▶ [EXTRACTED TEXT]

= = = = =

Friday, August 16, 2019

Ubiquitin clipping?


I'm going to leave this here and go sit in traffic for 2 hours trying to get 30 miles. I'm also going to leave the PDF open on my desktop and send it to people since I can't figure out what is going on here and whether this is useful for a ubiquitin linked patient phenotype we've been working on.

What I do get -- new enzyme derived from "foot and mouth disease" that does something interesting to ubiquitin chains that is cooler than just tryptically cleaving it.

Intact mass analysis (using a QE Plus) can distinguish between proteins that have single and multiple ubiquitination sites. Maybe even count the number of distinct ubiquitin sites? Not sure...

Has application to full cell lysates? I think that is something that is maybe shown here just in gels.

= = = = =

▶ [INFORMATION SHOWN]
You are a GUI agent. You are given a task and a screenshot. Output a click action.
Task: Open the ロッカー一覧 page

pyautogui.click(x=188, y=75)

= = = = =

▶ [TASKS AND EXERCISES]
• A. Please write out the part of the ubiquitin clipping post that opens with the words containing "I'm going to" and closes with "been working on.".
• B. Answer these questions from the ubiquitin clipping post:
(i) What disease is the new enzyme derived from?
(ii) Which instrument was used for the intact mass analysis?
(iii) How many hours does the writer expect to spend in traffic, and to cover how many miles?

▶ [ANSWER LIST]
• A.
I'm going to leave this here and go sit in traffic for 2 hours trying to get 30 miles. I'm also going to leave the PDF open on my desktop and send it to people since I can't figure out what is going on here and whether this is useful for a ubiquitin linked patient phenotype we've been working on.

• B.
(i) Foot and mouth disease
(ii) A QE Plus
(iii) 2 hours, to get 30 miles